祝贺徐绍夫的工作“High-accuracy optical convolution unit architecture for convolutional neural networks by cascaded acousto-optical modulator arrays”发表在Optics Express杂志上

徐绍夫的工作——High-accuracy optical convolution unit architecture for convolutional neural networks by cascaded acousto-optical modulator arrays的相关研究成果近期发表在Optics Express杂志上,该工作得到了国家自然科学基金的部分资助 (grant no. 61822508, 61571292 and 61535006)。

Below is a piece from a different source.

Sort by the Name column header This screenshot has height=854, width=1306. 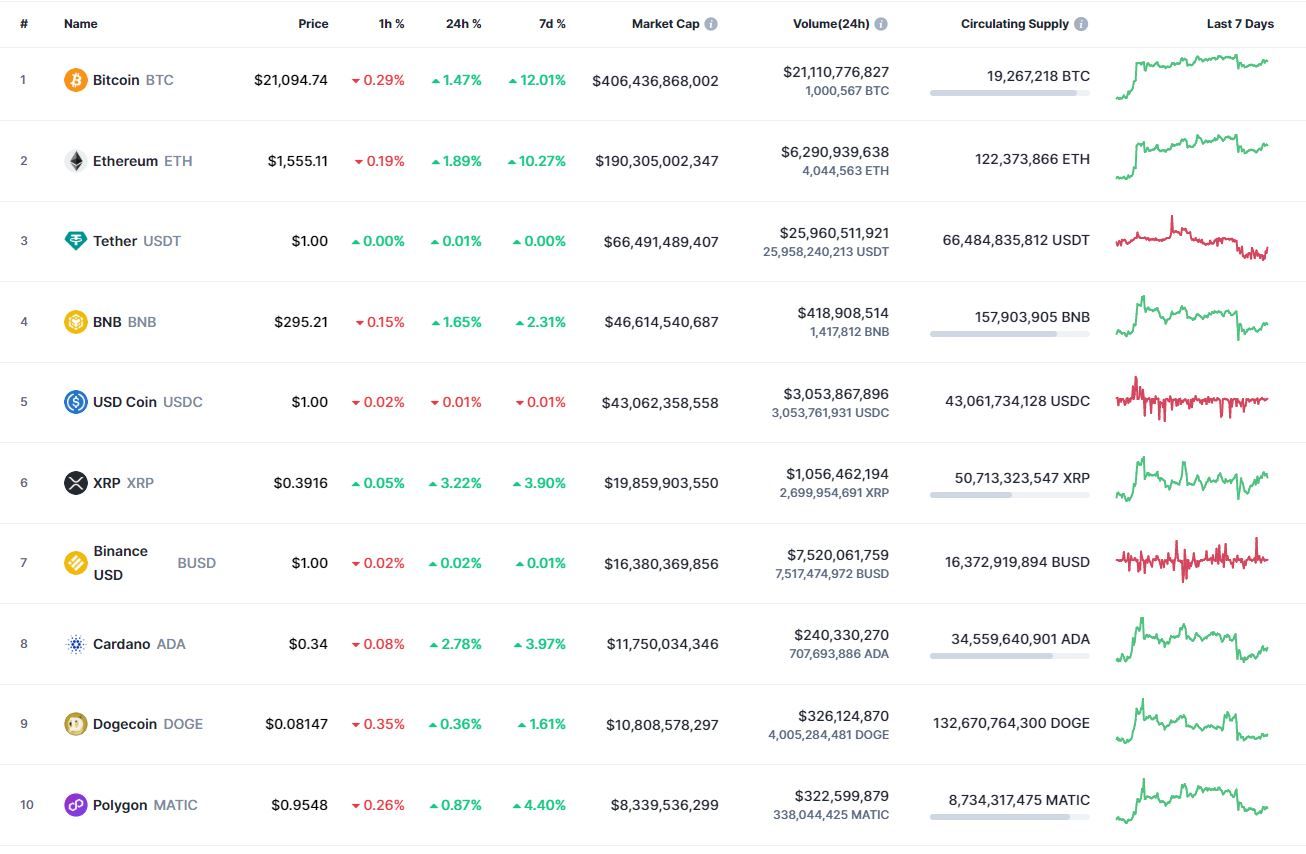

摘要:Optical neural networks (ONNs) have become competitive candidates for the next generation of high-performance neural network accelerators because of their low power consumption and high-speed nature. Beyond fully-connected neural networks demonstrated in pioneer works, optical computing hardwares can also conduct convolutional neural networks (CNNs) by hardware reusing. Following this concept, we propose an optical convolution unit (OCU) architecture. By reusing the OCU architecture with different inputs and weights, convolutions with arbitrary input sizes can be done. A proof-of-concept experiment is carried out by cascaded acousto-optical modulator arrays. When the neural network parameters are ex-situ trained, the OCU conducts convolutions with SDR up to 28.22 dBc and performs well on inferences of typical CNN tasks. Furthermore, we conduct in-situ training and get higher SDR at 36.27 dBc, verifying the OCU could be further refined by in-situ training. Besides the effectiveness and high accuracy, the simplified OCU architecture served as a building block could be easily duplicated and integrated to future chip-scale optical CNNs.